I would add a tactic to separating and protecting financials and valuable records. A trusted family member or very very close friend can use your fifty dollars untraceable cash to secure a bank box at their bank in their name. You don't have to disclose it on a list of personal or marital assets in a filing if it comes to that, jsyk. You can have a signature card and key, but that doesn't make it yours to disclose. What you put in their and fail to disclose as an asset, now there is the concern.
As for going to the MC. Maybe she does start unloading on everything that is wrong with you. Anything new expected there? Probably not. Let her go, cheer her on. Let her know how important it is to you to know these things because you want nothing more in life than to start over on the right foot.
The MC will reign her in if she gets totally whacked out. Here is the rub. At what point do you actually ask her if she feels it is just too little too late? MLCers depend on this declaration when they can't break you down but they want out. "Too little too late."
It is ok to fall on your sword, here, use mine too. It is ok to take the beating. If there is a chance in hell, then it is up to you to take on the troubles of the world and try to make things better. But she has to honestly be willing to let that happen. If she says you are short and you grow, is she going to say you grew too much? And yes, many MC only know what they are told.

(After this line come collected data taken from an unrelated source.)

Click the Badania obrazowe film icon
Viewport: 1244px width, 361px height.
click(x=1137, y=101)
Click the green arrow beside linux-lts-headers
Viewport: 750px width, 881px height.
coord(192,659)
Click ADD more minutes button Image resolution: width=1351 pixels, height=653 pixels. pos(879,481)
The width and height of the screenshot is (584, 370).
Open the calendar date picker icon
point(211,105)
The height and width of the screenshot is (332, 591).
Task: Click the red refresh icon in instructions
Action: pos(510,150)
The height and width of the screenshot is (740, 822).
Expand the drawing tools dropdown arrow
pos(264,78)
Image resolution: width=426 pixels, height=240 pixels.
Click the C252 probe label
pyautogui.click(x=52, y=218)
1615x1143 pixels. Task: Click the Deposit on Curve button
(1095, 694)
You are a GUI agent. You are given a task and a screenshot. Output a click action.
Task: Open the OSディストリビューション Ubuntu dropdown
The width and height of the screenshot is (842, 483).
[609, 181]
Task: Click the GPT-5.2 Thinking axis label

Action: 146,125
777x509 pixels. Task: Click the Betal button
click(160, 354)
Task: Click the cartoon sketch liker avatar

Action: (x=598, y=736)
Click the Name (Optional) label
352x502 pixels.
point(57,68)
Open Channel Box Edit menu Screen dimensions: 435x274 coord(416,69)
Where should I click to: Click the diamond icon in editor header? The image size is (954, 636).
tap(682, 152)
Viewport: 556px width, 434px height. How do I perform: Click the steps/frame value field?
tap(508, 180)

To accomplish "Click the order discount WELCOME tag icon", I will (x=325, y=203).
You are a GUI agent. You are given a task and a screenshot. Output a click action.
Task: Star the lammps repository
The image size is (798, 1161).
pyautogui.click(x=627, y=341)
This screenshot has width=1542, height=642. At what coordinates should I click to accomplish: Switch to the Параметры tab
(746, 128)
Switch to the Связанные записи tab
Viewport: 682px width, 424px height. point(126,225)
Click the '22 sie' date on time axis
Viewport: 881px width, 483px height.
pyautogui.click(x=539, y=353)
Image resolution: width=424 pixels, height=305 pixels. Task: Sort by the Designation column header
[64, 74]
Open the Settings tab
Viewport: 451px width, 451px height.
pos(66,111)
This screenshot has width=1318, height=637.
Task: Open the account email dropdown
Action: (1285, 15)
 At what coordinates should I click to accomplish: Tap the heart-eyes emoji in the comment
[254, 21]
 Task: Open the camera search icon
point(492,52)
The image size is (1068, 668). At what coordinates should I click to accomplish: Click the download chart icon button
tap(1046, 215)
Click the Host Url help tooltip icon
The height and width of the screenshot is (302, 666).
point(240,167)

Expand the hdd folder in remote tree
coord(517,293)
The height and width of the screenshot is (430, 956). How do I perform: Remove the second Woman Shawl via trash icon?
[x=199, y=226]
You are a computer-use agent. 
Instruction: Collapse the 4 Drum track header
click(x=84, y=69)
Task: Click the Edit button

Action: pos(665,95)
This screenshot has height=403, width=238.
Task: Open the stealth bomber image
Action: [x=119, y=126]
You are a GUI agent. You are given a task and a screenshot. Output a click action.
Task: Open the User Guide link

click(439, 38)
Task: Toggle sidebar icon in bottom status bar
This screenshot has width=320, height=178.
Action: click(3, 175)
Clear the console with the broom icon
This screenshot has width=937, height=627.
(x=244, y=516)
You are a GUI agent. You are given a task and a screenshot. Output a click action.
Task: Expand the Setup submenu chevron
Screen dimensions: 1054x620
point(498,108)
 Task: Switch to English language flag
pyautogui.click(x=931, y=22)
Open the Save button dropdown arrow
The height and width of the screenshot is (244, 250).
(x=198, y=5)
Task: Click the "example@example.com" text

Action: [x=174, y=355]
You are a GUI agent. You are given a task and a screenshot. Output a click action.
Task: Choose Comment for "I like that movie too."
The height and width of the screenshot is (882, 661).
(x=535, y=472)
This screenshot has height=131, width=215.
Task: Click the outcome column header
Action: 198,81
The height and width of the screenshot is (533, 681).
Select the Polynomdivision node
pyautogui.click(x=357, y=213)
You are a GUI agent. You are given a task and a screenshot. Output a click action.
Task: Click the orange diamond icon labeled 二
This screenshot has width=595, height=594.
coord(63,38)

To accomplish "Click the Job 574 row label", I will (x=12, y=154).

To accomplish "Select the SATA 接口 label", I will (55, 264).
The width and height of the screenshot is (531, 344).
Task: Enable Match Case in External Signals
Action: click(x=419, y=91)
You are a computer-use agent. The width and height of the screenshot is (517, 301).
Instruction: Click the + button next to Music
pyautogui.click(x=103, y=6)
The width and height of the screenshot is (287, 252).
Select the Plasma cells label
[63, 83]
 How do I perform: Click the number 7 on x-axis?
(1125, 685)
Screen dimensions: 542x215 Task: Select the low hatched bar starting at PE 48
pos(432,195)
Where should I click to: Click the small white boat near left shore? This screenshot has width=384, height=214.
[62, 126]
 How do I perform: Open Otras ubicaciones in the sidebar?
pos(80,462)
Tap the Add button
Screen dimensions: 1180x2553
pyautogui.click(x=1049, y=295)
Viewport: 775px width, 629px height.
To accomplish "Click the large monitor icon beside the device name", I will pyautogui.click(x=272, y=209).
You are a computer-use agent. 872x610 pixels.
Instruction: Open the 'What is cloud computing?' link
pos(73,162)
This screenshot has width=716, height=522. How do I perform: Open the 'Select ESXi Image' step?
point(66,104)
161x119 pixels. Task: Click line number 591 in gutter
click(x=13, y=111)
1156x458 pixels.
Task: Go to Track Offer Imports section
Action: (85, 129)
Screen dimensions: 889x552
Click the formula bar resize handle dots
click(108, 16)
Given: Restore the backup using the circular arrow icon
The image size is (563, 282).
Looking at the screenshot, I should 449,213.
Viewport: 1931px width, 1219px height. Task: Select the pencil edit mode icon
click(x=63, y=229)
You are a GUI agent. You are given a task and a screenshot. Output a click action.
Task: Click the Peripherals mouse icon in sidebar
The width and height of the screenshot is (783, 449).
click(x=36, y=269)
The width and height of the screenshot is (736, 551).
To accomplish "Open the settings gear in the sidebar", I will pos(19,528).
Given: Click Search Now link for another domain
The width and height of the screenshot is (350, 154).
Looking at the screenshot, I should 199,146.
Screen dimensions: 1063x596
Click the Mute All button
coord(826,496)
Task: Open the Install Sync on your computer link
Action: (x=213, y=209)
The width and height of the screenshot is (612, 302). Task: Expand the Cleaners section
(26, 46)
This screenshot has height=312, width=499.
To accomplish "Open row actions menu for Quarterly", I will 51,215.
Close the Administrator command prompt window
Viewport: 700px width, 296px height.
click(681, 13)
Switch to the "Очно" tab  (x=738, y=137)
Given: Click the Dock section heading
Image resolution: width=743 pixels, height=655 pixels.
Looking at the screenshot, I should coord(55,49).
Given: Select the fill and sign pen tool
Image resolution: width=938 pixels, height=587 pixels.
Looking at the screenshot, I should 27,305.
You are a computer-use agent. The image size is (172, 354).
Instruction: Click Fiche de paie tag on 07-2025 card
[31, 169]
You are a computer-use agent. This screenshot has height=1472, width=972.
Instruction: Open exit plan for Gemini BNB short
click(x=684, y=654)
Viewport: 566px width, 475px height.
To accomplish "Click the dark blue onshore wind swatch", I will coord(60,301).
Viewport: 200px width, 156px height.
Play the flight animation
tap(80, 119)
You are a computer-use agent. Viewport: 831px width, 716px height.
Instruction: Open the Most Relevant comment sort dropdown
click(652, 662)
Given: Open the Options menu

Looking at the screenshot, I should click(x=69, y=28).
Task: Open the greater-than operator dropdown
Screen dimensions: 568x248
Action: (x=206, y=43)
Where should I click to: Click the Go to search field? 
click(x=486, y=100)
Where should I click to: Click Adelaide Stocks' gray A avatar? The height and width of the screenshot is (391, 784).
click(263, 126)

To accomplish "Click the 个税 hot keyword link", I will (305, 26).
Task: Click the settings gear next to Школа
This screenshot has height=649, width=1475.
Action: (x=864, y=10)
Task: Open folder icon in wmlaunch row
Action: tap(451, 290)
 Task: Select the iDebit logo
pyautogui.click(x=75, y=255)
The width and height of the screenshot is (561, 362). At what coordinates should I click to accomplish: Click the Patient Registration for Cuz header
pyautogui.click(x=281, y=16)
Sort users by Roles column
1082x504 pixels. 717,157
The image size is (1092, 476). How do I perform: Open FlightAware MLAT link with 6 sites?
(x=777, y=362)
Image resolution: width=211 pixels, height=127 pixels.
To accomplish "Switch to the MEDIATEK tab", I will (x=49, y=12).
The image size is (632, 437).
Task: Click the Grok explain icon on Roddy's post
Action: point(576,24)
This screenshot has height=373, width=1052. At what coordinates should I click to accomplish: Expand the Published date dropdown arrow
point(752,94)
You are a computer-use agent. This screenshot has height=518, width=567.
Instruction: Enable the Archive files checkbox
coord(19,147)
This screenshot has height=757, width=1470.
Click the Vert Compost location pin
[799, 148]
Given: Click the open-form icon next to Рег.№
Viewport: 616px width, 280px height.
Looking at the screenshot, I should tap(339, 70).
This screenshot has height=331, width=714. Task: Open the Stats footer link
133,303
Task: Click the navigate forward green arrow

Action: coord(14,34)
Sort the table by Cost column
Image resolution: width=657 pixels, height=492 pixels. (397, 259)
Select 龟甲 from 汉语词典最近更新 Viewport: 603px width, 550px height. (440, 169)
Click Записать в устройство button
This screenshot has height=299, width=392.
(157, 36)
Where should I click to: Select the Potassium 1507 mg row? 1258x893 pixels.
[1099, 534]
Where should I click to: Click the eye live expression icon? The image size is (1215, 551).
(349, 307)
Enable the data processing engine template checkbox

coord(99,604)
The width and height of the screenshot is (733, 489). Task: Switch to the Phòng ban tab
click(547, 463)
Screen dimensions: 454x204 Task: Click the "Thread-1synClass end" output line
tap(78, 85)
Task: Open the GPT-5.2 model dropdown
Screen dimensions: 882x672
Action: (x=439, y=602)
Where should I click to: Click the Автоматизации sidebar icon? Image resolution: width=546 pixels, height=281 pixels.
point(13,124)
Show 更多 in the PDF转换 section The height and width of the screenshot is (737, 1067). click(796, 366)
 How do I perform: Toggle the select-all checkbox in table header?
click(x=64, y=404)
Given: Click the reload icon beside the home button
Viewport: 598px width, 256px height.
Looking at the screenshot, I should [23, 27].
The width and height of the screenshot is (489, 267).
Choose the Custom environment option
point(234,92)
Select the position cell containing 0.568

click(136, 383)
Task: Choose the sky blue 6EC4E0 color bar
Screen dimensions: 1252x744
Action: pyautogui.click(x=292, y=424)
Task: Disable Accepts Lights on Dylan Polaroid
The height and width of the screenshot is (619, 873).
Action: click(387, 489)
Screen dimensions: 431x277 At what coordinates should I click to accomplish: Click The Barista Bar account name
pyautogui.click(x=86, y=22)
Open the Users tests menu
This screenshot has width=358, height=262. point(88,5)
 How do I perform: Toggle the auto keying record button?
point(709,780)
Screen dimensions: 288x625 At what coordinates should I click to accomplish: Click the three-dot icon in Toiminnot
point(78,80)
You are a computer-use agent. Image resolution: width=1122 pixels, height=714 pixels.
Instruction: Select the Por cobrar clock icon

If the MLCer says they want out, the MC knows that in most states that is all that is required for a D. They also know when someone is wanting to try, and is willing to try. Look to the MC to help flush this out of her. If she is too far gone and just wants out, you will hear this soon enough.
If that is the case, you are not losing the woman you remember in your dreams. That person could already be living on another planet with no wish to return. You have heard stories here already of the MLCer living out of control and becoming impossible to reconcile with. If that trouble comes your way, you will also learn one day how to say "Too little too late."
Their newfound world often implodes. Often it does not happen until you have been suitably destroyed beyond any expectation of personal recovery. But you do. And you look forward. You tune out the background noise of their destruction. Hang in there. Let us know how we can help. We do have kid gloves. We can discuss most of the books on self improvement. We memorized them. We can sit quietly and pray with you or mediate. These things fuel many of us these days. Or, we can share drink recipes.